With this context, revisiting the mobile phone as a private object becomes crucial. The personal computer of the 1990s, and even the feature phone to a certain extent, was used in a manner that kept the connections between individual identity and the machine loose. It lent itself to a shared use in a household, and it was used as such. The smartphone, in this regard, precludes shared use by design. Social media applications add to this predicament; all of them are designed for use by one person using the device. And yet, surprisingly, according to research, an economic constraint is not the only reason why people may share mobile phones. Of course, social norms in some communities make it acceptable to share mobile phones between members of a family or even friends. Even relatively privileged women, sometimes, have little interest in owning a smartphone. When women do use smartphones, many of them do not make use of social media, which may require a particular kind of technical skill. This kind of skill can be assumed for those familiar with technology prior to the smartphone, like a computer for instance, but not for others. Again, this is not simply a question of teaching individuals to use technologies. Rather, I would like to pose a different question; what is it about a technology that prevents or limits its use? What do women workers in diverse industrial sectors in Hyderabad find lacking in any media technology? Moreover, as far as technical skill is concerned, are there opportunities to learn with shared devices within groups?

• The problem
Pick up the passage on smartphones as private devices and continue it from its final question about learning with shared devices.

• Available data
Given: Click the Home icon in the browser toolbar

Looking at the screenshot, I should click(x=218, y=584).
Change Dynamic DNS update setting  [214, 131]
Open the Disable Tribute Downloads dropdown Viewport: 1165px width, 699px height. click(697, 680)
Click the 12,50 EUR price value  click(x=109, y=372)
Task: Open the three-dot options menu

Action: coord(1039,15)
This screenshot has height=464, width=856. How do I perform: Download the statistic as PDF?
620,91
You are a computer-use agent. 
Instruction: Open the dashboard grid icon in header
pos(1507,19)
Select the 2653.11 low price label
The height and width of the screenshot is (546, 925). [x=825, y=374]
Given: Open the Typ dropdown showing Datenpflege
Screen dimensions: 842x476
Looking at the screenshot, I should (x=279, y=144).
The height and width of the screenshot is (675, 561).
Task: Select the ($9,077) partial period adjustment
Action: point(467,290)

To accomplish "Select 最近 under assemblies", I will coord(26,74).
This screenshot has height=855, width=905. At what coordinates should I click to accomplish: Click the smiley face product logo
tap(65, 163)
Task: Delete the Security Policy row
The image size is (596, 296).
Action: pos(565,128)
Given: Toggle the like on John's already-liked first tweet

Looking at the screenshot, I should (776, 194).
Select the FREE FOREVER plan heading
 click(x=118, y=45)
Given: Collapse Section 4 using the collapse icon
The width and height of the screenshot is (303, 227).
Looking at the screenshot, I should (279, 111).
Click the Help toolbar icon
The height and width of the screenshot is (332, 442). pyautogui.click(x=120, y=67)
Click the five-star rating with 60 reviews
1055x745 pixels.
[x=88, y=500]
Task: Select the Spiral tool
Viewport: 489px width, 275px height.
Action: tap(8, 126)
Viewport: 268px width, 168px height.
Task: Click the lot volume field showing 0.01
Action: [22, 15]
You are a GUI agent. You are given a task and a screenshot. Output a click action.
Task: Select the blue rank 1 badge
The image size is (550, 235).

• Written answer
We should be concerned about the lack of ownership of mobile phones, but one way to mitigate the problem is to redesign smartphones as devices that become part of an existing pattern of media use (or communicative ecology). Therefore, I argue that if many women are not able to derive the full benefits of a smartphone because (among other reasons) they are sharing the phone with someone else, this stems partly from the design of the smartphone (and its applications) itself. It is essential to centre this inadequacy. Similarly, if women are negotiating with the intended use of the mobile phone, we have a lot to learn from these negotiations. It would be with this spirit that we, at FemLab.Co, would attempt to look at the communicative ecologies of women workers in Hyderabad.